ABSTRACT
Culture plays an important role for the study of entrepreneurship. However, whereas cross-cultural research in management (CCM) has strongly evolved in the last three decades and identified different paradigms, paradigmatically diversified research is still lacking in cross-cultural entrepreneurship. To fill this gap, this study suggests an integrative literature review with two objectives: 1) provide an overview of cross-cultural entrepreneurship research with an attention to national culture, different paradigms, and research themes, and 2) point towards possibilities to enrich such research. Through an integrative literature review, 147 studies of cross-cultural entrepreneurship research were identified and regrouped according to two main paradigms in CCM research: positivism and interpretivism.
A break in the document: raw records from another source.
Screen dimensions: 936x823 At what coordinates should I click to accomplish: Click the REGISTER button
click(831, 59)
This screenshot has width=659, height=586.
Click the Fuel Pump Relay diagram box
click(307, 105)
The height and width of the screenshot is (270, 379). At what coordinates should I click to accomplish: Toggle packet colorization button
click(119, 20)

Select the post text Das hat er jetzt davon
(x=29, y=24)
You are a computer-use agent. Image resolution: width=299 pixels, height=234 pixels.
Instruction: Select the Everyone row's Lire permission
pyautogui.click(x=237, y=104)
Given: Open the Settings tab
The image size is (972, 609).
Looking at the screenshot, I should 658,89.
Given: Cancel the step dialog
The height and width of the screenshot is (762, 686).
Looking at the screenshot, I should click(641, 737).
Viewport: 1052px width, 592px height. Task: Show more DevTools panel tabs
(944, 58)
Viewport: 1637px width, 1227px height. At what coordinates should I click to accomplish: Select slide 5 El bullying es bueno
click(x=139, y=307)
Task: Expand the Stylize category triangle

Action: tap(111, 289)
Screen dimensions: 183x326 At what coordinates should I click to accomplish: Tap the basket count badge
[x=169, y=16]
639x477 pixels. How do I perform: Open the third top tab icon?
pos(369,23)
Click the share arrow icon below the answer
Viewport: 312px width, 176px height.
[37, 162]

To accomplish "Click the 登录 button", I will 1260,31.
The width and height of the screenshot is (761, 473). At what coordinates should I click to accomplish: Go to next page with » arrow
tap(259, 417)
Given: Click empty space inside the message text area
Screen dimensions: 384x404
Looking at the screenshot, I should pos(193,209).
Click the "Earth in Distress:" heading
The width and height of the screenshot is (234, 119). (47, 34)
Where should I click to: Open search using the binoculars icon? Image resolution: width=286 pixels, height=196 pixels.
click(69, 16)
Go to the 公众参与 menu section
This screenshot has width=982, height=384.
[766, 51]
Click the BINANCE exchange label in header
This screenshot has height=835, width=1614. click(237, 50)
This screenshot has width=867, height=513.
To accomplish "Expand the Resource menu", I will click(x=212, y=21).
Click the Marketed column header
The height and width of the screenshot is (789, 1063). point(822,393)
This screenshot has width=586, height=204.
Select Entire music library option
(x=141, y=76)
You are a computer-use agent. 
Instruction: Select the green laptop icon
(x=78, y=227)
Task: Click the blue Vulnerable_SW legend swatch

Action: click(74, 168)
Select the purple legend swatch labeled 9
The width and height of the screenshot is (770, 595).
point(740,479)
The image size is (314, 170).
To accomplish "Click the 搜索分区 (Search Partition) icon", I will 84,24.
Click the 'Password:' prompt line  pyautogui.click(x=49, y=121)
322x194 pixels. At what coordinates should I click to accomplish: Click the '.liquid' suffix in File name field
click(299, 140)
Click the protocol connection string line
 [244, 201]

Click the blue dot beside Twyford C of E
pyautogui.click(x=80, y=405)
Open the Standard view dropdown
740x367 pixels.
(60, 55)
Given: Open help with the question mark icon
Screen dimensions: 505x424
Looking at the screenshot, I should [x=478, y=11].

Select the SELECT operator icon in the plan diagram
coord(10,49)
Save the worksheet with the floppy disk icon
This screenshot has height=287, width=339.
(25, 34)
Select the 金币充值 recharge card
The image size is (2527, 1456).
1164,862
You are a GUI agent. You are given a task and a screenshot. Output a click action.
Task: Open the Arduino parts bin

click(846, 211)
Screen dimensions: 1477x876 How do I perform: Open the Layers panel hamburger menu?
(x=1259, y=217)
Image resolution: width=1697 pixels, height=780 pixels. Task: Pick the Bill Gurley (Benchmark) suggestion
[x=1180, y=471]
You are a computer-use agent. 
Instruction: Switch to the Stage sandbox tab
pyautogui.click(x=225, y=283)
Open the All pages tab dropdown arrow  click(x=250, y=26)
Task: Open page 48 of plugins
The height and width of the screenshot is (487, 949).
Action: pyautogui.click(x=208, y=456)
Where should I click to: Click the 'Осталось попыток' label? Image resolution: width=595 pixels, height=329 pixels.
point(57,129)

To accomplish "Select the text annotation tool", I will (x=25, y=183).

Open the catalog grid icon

The analysis of all papers led to the emergence of five research themes according to which the papers were regrouped. Based on this matrix of paradigms and research themes, all texts were categorized into 10 areas. Findings show the dominance of cross-cultural entrepreneurship studies based on the positivist paradigm of culture, whereas research rooted in the interpretive paradigm is rather unexplored and offers great potential for future research. Based on these findings, we argue that particularly rich qualitative research designs offer interesting opportunities for developing the field of cross-cultural entrepreneurship.
Data availability statement
All references for papers included in the integrative literature review are detailed in Annexe 1 in supplementary material.
Disclosure statement
No potential conflict of interest was reported by the author(s).